Records excerpted from a collection:
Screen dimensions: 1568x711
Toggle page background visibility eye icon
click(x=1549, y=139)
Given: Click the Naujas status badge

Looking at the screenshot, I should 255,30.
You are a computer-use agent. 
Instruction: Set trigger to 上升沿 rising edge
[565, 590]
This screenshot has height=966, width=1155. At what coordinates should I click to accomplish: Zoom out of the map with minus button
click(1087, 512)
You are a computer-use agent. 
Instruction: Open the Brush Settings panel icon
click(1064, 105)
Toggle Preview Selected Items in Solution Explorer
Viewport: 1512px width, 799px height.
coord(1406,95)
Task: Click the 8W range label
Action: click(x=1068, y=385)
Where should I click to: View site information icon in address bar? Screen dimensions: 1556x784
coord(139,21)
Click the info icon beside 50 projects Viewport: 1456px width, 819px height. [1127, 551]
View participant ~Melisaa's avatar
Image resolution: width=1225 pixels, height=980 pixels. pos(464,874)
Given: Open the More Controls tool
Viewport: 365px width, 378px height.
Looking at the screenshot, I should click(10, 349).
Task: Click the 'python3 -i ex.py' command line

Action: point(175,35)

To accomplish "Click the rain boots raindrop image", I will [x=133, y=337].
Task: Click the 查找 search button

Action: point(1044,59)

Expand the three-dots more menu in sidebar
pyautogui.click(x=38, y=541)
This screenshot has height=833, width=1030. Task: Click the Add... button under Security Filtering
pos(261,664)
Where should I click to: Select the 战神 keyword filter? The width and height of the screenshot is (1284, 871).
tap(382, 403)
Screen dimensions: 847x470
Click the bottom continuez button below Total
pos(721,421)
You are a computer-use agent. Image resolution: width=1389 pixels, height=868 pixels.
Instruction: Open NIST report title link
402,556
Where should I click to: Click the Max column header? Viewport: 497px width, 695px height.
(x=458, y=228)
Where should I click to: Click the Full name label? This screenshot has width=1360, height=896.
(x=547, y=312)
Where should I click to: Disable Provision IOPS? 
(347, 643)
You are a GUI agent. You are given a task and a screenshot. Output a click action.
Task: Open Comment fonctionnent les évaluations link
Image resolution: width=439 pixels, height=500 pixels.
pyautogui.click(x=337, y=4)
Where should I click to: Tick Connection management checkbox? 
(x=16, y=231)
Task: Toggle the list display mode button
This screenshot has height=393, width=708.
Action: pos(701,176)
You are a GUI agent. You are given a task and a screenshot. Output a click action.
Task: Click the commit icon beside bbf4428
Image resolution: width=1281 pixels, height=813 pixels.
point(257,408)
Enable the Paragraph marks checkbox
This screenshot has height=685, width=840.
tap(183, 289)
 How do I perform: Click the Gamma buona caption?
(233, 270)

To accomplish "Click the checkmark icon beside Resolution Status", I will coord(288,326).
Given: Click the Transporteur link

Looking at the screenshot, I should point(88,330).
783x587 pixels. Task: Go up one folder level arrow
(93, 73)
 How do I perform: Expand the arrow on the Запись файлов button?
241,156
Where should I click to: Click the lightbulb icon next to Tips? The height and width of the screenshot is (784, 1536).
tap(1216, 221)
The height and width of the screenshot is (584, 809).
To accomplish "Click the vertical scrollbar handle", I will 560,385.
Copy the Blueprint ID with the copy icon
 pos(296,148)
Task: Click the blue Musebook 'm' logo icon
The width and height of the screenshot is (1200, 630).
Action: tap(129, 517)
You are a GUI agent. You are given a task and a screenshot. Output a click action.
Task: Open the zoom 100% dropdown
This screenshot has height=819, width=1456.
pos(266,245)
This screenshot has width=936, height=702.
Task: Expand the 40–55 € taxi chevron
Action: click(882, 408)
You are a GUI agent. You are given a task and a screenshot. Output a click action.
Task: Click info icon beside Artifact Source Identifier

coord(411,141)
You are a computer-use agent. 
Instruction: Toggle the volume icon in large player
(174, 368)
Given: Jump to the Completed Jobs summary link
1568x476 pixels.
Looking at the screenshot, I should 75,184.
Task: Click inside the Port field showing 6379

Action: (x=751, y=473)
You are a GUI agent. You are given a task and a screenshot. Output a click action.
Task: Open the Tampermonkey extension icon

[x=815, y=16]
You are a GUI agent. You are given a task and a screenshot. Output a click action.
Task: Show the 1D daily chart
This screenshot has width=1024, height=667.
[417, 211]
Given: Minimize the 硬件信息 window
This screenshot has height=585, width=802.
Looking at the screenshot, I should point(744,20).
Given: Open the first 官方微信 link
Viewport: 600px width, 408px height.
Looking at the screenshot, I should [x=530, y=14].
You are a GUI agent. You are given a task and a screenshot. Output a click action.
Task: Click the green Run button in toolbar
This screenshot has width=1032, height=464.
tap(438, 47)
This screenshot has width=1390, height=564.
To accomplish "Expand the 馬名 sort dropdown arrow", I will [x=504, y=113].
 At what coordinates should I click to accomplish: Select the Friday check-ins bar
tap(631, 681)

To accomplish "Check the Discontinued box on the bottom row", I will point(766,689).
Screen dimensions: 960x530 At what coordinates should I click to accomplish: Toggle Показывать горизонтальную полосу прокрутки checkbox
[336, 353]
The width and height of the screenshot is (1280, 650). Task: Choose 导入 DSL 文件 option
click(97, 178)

- PROBLEM DESCRIPTION:
Please update the lines above by replacing "Instruction" with "Command" throughout, leaving everything else unchanged.

- THE OUTPUT:
Screen dimensions: 1568x711
Toggle page background visibility eye icon
click(x=1549, y=139)
Given: Click the Naujas status badge

Looking at the screenshot, I should 255,30.
You are a computer-use agent. 
Command: Set trigger to 上升沿 rising edge
[565, 590]
This screenshot has height=966, width=1155. At what coordinates should I click to accomplish: Zoom out of the map with minus button
click(1087, 512)
You are a computer-use agent. 
Command: Open the Brush Settings panel icon
click(1064, 105)
Toggle Preview Selected Items in Solution Explorer
Viewport: 1512px width, 799px height.
coord(1406,95)
Task: Click the 8W range label
Action: click(x=1068, y=385)
Where should I click to: View site information icon in address bar? Screen dimensions: 1556x784
coord(139,21)
Click the info icon beside 50 projects Viewport: 1456px width, 819px height. [1127, 551]
View participant ~Melisaa's avatar
Image resolution: width=1225 pixels, height=980 pixels. pos(464,874)
Given: Open the More Controls tool
Viewport: 365px width, 378px height.
Looking at the screenshot, I should click(10, 349).
Task: Click the 'python3 -i ex.py' command line

Action: point(175,35)

To accomplish "Click the rain boots raindrop image", I will [x=133, y=337].
Task: Click the 查找 search button

Action: point(1044,59)

Expand the three-dots more menu in sidebar
pyautogui.click(x=38, y=541)
This screenshot has height=833, width=1030. Task: Click the Add... button under Security Filtering
pos(261,664)
Where should I click to: Select the 战神 keyword filter? The width and height of the screenshot is (1284, 871).
tap(382, 403)
Screen dimensions: 847x470
Click the bottom continuez button below Total
pos(721,421)
You are a computer-use agent. Image resolution: width=1389 pixels, height=868 pixels.
Command: Open NIST report title link
402,556
Where should I click to: Click the Max column header? Viewport: 497px width, 695px height.
(x=458, y=228)
Where should I click to: Click the Full name label? This screenshot has width=1360, height=896.
(x=547, y=312)
Where should I click to: Disable Provision IOPS? 
(347, 643)
You are a GUI agent. You are given a task and a screenshot. Output a click action.
Task: Open Comment fonctionnent les évaluations link
Image resolution: width=439 pixels, height=500 pixels.
pyautogui.click(x=337, y=4)
Where should I click to: Tick Connection management checkbox? 
(x=16, y=231)
Task: Toggle the list display mode button
This screenshot has height=393, width=708.
Action: pos(701,176)
You are a GUI agent. You are given a task and a screenshot. Output a click action.
Task: Click the commit icon beside bbf4428
Image resolution: width=1281 pixels, height=813 pixels.
point(257,408)
Enable the Paragraph marks checkbox
This screenshot has height=685, width=840.
tap(183, 289)
 How do I perform: Click the Gamma buona caption?
(233, 270)

To accomplish "Click the checkmark icon beside Resolution Status", I will coord(288,326).
Given: Click the Transporteur link

Looking at the screenshot, I should point(88,330).
783x587 pixels. Task: Go up one folder level arrow
(93, 73)
 How do I perform: Expand the arrow on the Запись файлов button?
241,156
Where should I click to: Click the lightbulb icon next to Tips? The height and width of the screenshot is (784, 1536).
tap(1216, 221)
The height and width of the screenshot is (584, 809).
To accomplish "Click the vertical scrollbar handle", I will 560,385.
Copy the Blueprint ID with the copy icon
 pos(296,148)
Task: Click the blue Musebook 'm' logo icon
The width and height of the screenshot is (1200, 630).
Action: tap(129, 517)
You are a GUI agent. You are given a task and a screenshot. Output a click action.
Task: Open the zoom 100% dropdown
This screenshot has height=819, width=1456.
pos(266,245)
This screenshot has width=936, height=702.
Task: Expand the 40–55 € taxi chevron
Action: click(882, 408)
You are a GUI agent. You are given a task and a screenshot. Output a click action.
Task: Click info icon beside Artifact Source Identifier

coord(411,141)
You are a computer-use agent. 
Command: Toggle the volume icon in large player
(174, 368)
Given: Jump to the Completed Jobs summary link
1568x476 pixels.
Looking at the screenshot, I should 75,184.
Task: Click inside the Port field showing 6379

Action: (x=751, y=473)
You are a GUI agent. You are given a task and a screenshot. Output a click action.
Task: Open the Tampermonkey extension icon

[x=815, y=16]
You are a GUI agent. You are given a task and a screenshot. Output a click action.
Task: Show the 1D daily chart
This screenshot has width=1024, height=667.
[417, 211]
Given: Minimize the 硬件信息 window
This screenshot has height=585, width=802.
Looking at the screenshot, I should point(744,20).
Given: Open the first 官方微信 link
Viewport: 600px width, 408px height.
Looking at the screenshot, I should [x=530, y=14].
You are a GUI agent. You are given a task and a screenshot. Output a click action.
Task: Click the green Run button in toolbar
This screenshot has width=1032, height=464.
tap(438, 47)
This screenshot has width=1390, height=564.
To accomplish "Expand the 馬名 sort dropdown arrow", I will [x=504, y=113].
 At what coordinates should I click to accomplish: Select the Friday check-ins bar
tap(631, 681)

To accomplish "Check the Discontinued box on the bottom row", I will point(766,689).
Screen dimensions: 960x530 At what coordinates should I click to accomplish: Toggle Показывать горизонтальную полосу прокрутки checkbox
[336, 353]
The width and height of the screenshot is (1280, 650). Task: Choose 导入 DSL 文件 option
click(97, 178)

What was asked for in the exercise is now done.